Корд смачно сплюнул.
По мне, был богом Апулей Сатурнин. Слыхал про него?
Корд мычит.
Слыхал, говорю?
К о р д. Ну и что потом?
М а р ц е л л. Он сочинил закон о дешевом хлебе. Вот это да! И Сулла обещает, говорят…
К о р д. Крисп вернется со щитом…
М а р ц е л л. Ты его уважаешь. Плюешь на него, но там (ткнул себя пальцем в грудь) ты его уважаешь.
К о р д. Может быть. Я редко кого уважаю.
М а р ц е л л. Давай пойдем к своим старухам и к детям, а эти – сильные мира сего – пускай наводят порядки. Ломают себе шеи. Наше дело – сторона.
К о р д (вздохнул). Я давным-давно говорю это. Пошли. Я закрываю лавку.
М а р ц е л л. Погода портится…
Корд гремит огромным засовом.
7
– Ну? – сказал архимим Полихарм. – Что говорил Буфтомий там, в Ноле?
Сулла подтвердил, что предсказание прорицателя сбылось. Что очень этому рад. Что рад тому, что Буфтомий нынче в гостях у него и что он может оказать гостеприимство Буфтомию здесь, в Риме.
Сулла крайне любезен, крайне радушен.
– Эта ночь наша, – сказал Сулла. – И никто нам не помешает провести ее так, как хотим.

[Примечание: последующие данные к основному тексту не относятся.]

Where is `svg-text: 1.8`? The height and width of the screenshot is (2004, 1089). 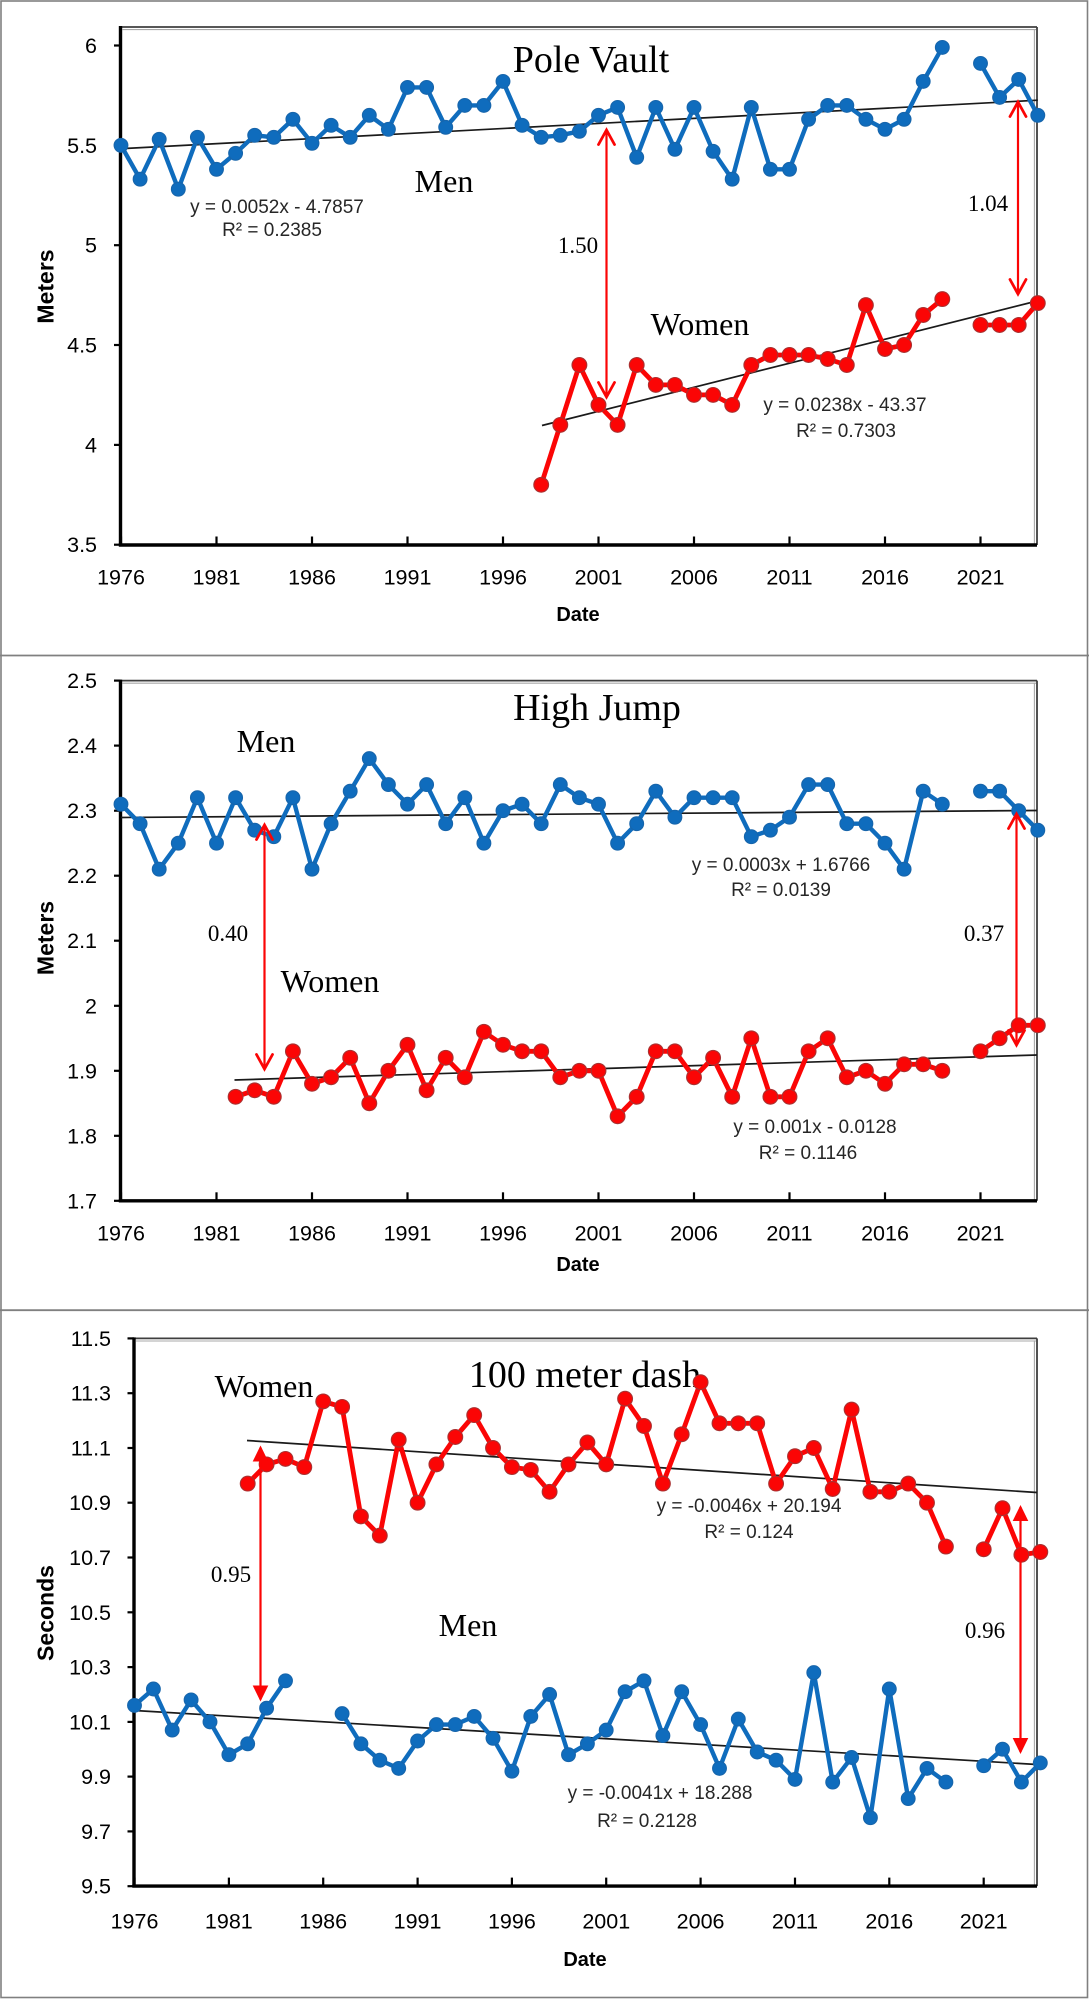 svg-text: 1.8 is located at coordinates (82, 1136).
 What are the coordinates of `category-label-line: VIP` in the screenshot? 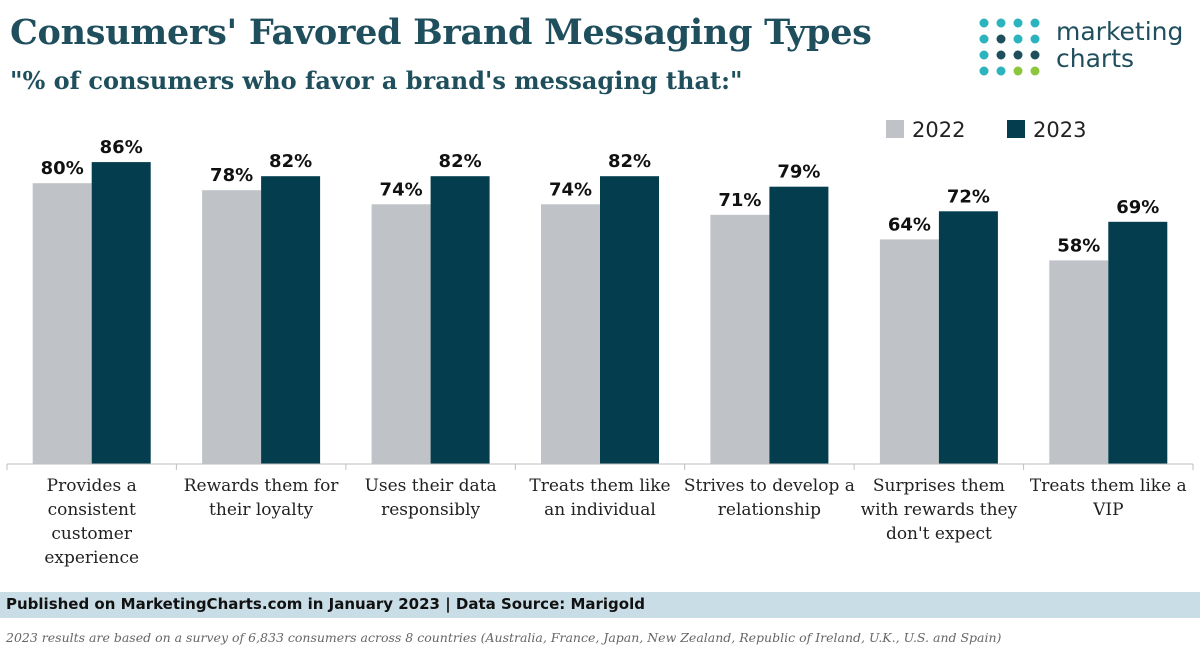 It's located at (1108, 510).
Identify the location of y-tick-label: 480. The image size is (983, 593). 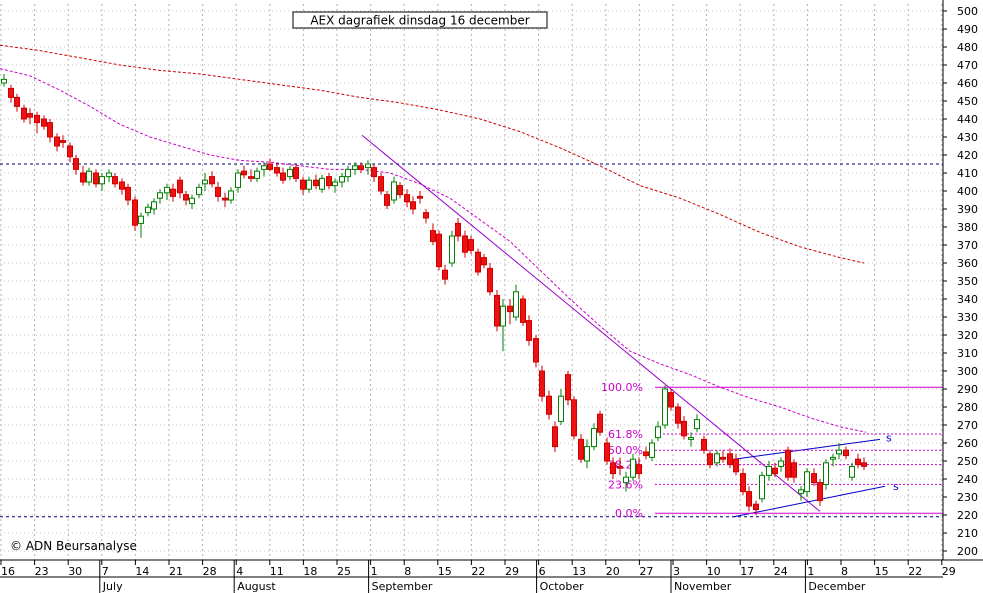
(968, 48).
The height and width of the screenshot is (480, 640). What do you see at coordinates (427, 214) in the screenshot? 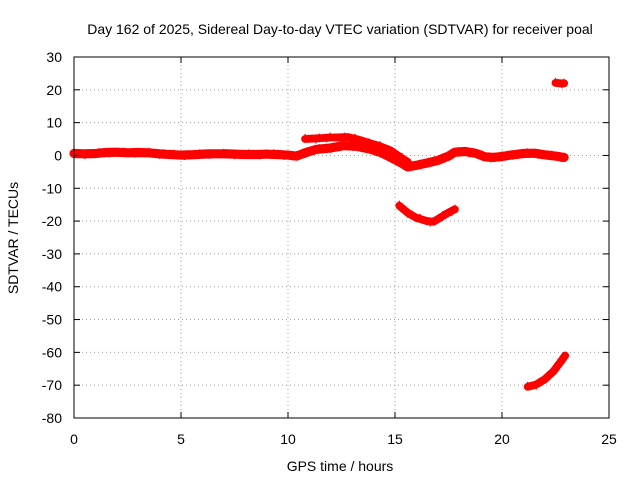
I see `series-dip-arc` at bounding box center [427, 214].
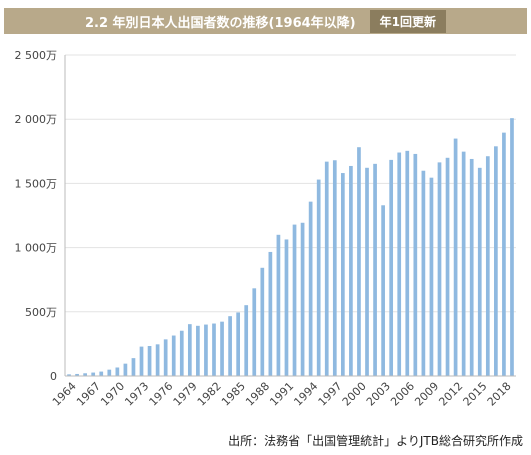 This screenshot has height=455, width=531. I want to click on y-tick-label: 2 500万, so click(36, 56).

Кроме Полихарма и Буфтомия были здесь уже знакомый нам Милон, ваятель Басс Камилл, два маркитанта, Африкан и Оппий, и еще некая поэтическая бездарность, которую представил Полихарм.
– Гениальный поэт, – сказал архимим. – Его долго отовсюду гнали.

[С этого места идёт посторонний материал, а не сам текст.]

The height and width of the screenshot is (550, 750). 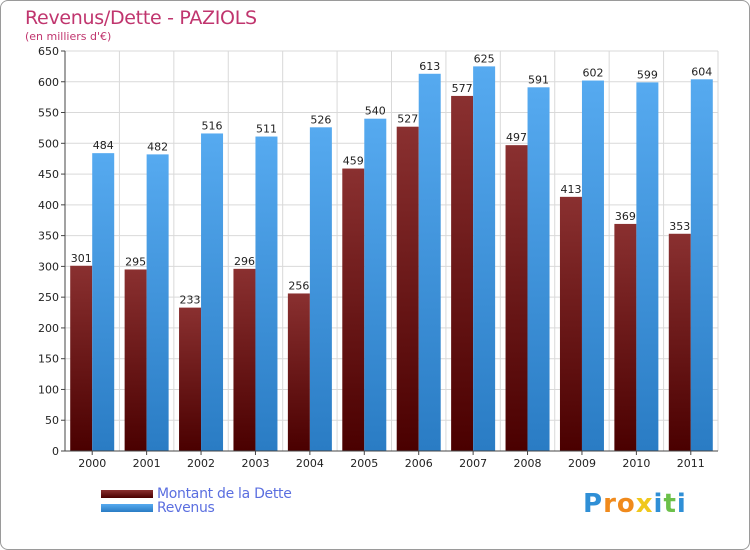 What do you see at coordinates (48, 360) in the screenshot?
I see `y-tick-label: 150` at bounding box center [48, 360].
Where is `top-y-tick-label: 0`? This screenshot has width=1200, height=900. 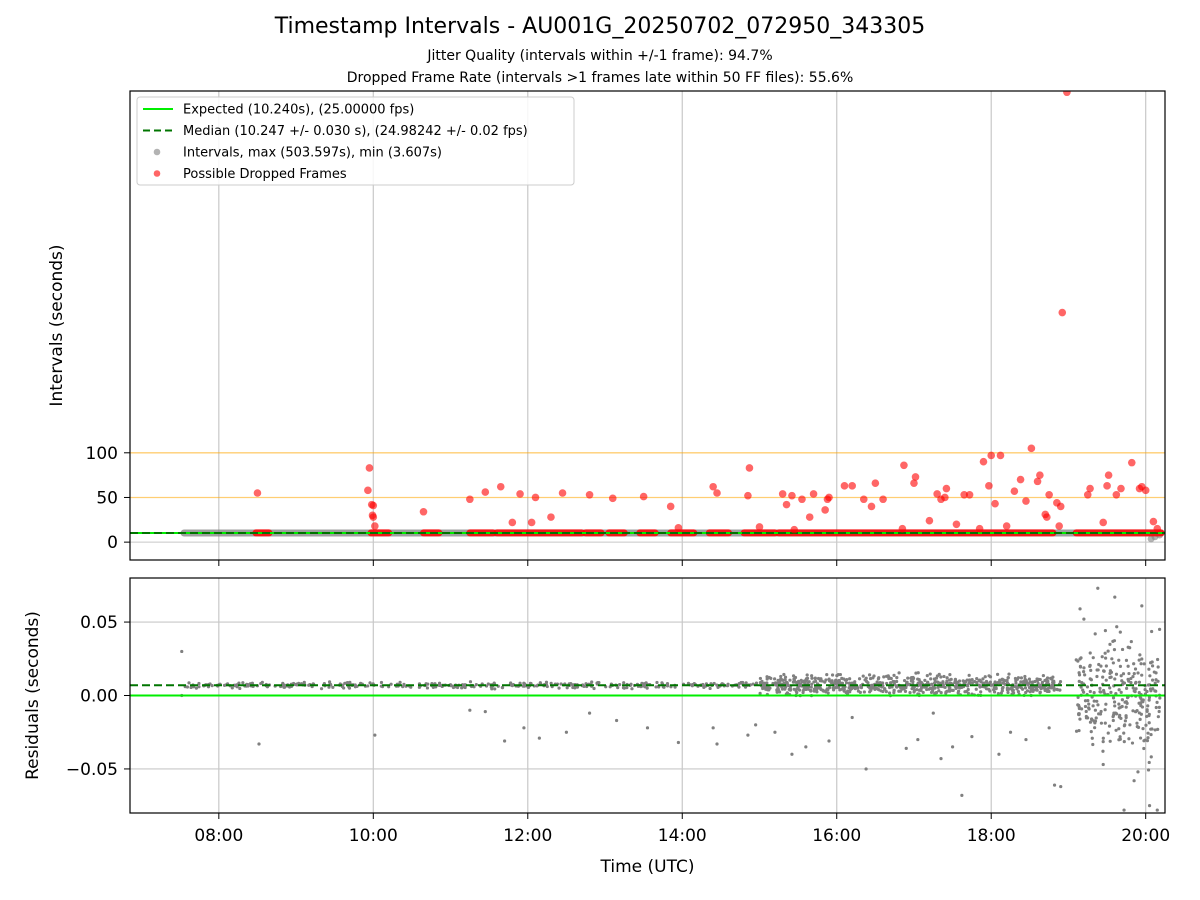
top-y-tick-label: 0 is located at coordinates (112, 543).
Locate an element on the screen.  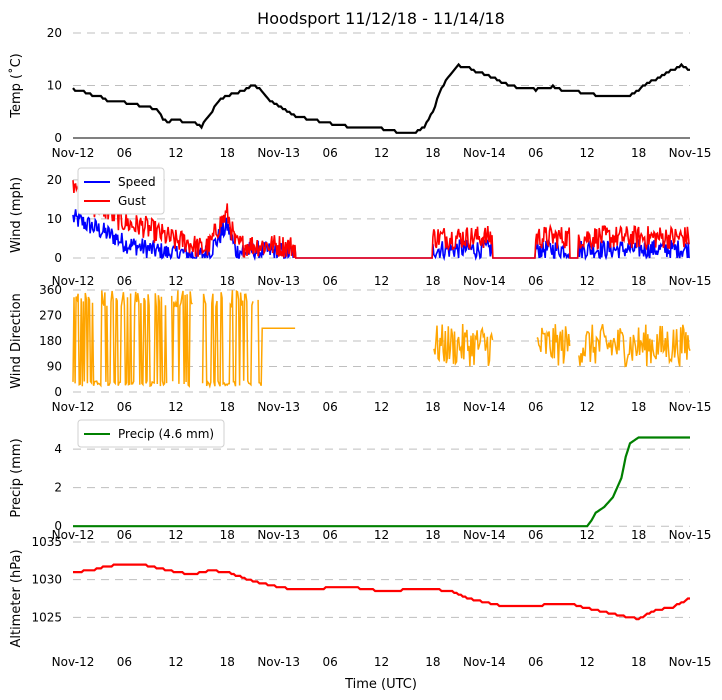
legend: Precip (4.6 mm) is located at coordinates (151, 434).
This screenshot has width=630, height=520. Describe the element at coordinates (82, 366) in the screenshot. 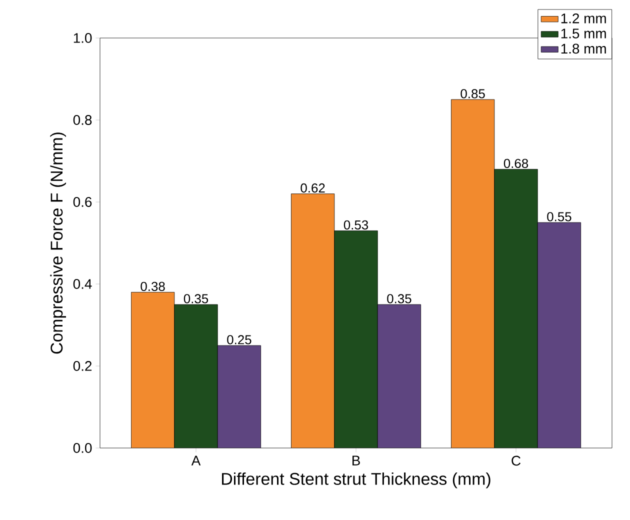

I see `y-tick-label: 0.2` at that location.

– Кто же его гнал? – спросил Сулла.
– Разумеется, Марий.
– Марий? – Сулла обратился к поэту: – Отныне твоя муза будет свободной. Ты будешь петь на свой лад, и никто не посмеет обижать тебя.

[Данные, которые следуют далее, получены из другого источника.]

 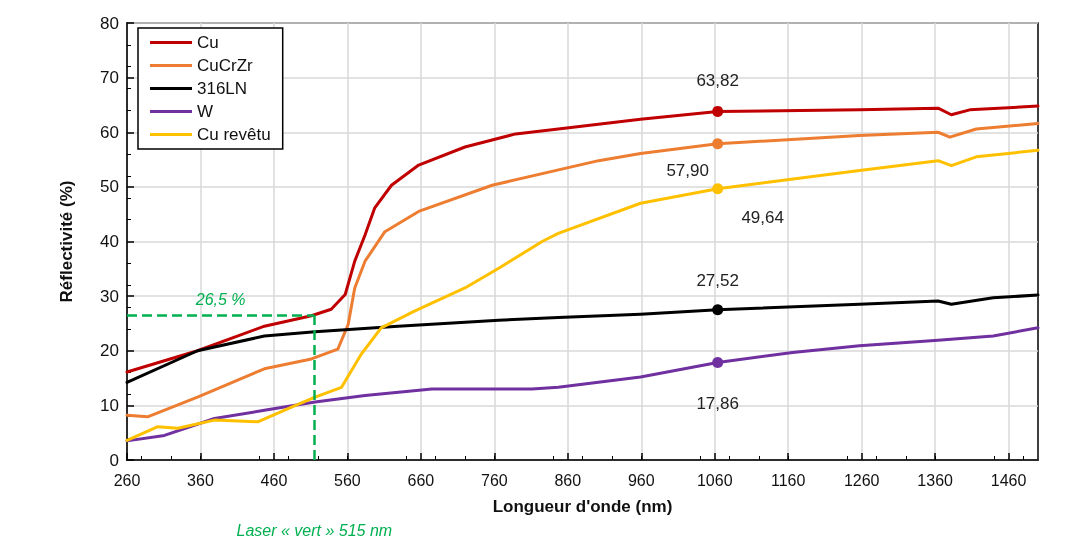 I want to click on y-axis-title: Réflectivité (%), so click(x=66, y=242).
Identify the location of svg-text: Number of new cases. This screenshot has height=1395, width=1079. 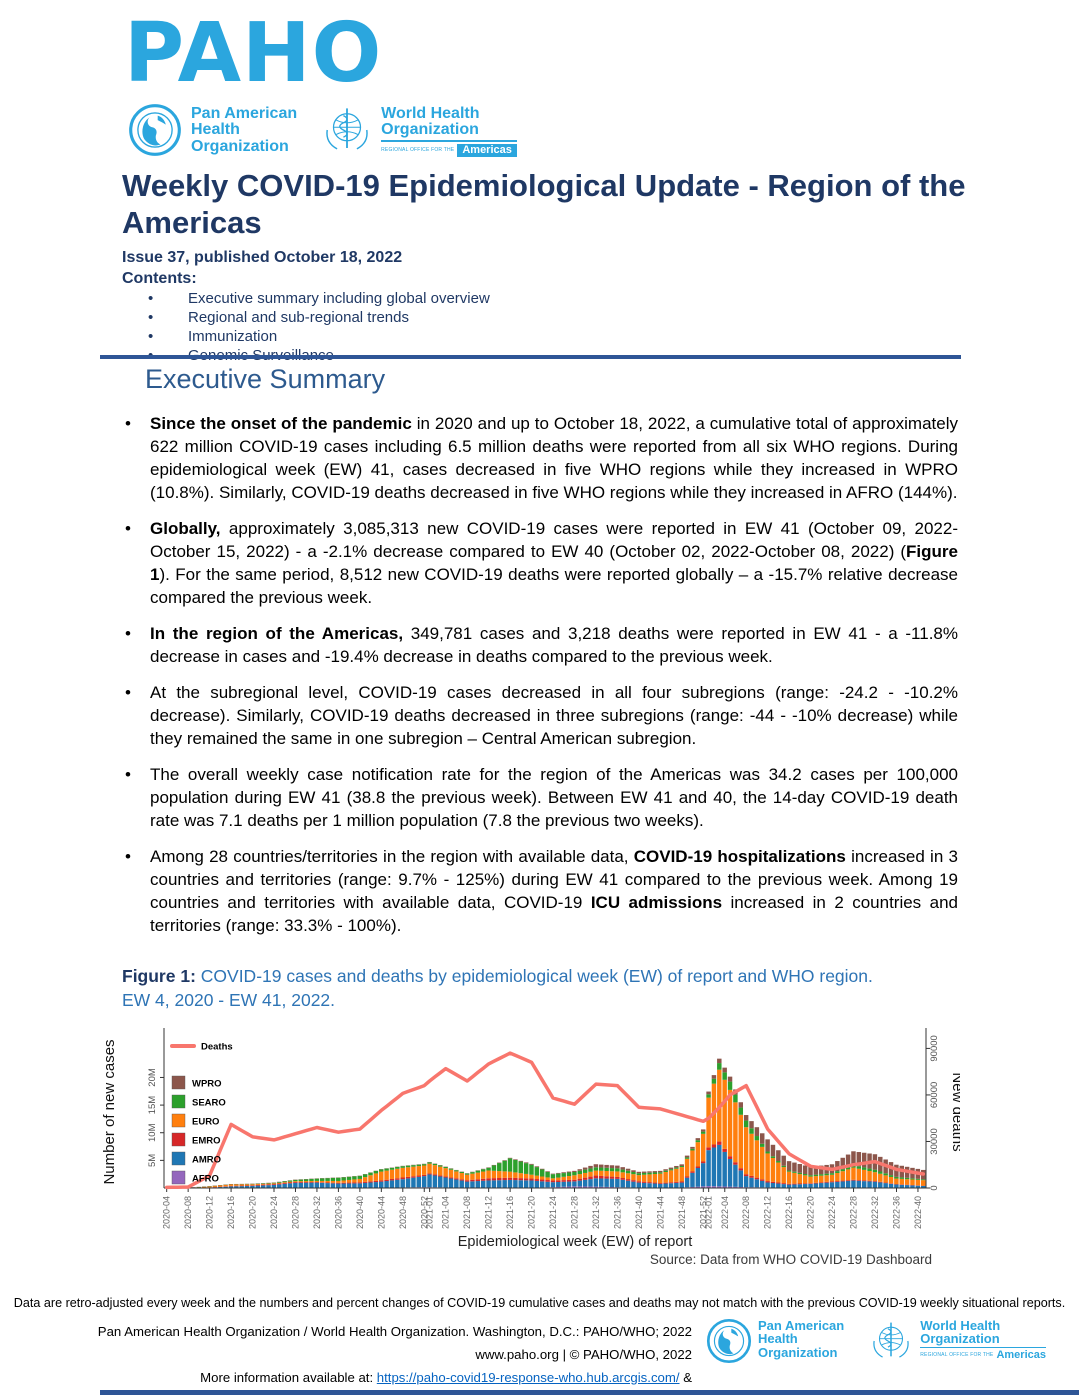
(110, 1112).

Поэт схватил руку своего благодетеля.
– О великий! – тонким голоском вскричал поэт, целуя руку. – Сколь целебны твои слова! Сколь они милы моему раненому сердцу!
– Будет, будет, – снисходительно сказал Сулла, заметив слезы на глазах служителя муз. – Как твое имя?
– О великий! Оно еще столь безвестно, что стыдно даже произносить его. Но что поделаешь! Такова судьба гонимых, презираемых, угнетенных певцов… Мое имя едва ли что-нибудь скажет тебе…
– А все-таки, милейший, назови себя.
– Вакерра, о великий, Вакерра – твой слуга.
– Нет, не слыхал, – сказал Сулла. – Но это ровным счетом ничего не значит. Я, говоря по правде, мало знаю поэтов… Что такое служитель муз? Сегодня он в тени, а завтра – глядишь, соперничает с Гомером. И начинает жить в веках, подобно Гомеру.
Вакерра был польщен.
– О! – воскликнул он. – Сразу видно знатока! Великие люди, о Сулла, всегда любили поэзию. Они оказывают ей свое внимание. Спасибо тебе, о Сулла!
Поэт снова схватил руку полководца и прильнул к ней. Горячими губами. В благодарственном поцелуе.
– Ладно, ладно, – промолвил Сулла.
– Я был гоним, о Сулла! Но теперь я вижу свою гавань. Я чувствую руку того, кто оборонит меня от злых людей. Марий пытался погубить мою музу. Он…
И вдруг поэт перешел на стихи. У него, впрочем, хватило ума продекламировать нечто совсем не длинное. В стихах Сулла прямо не упоминался, но что-то туманно говорилось об «отважном, спасшем Рим от тирании». И Сулла вполне мог принять это на свой счет.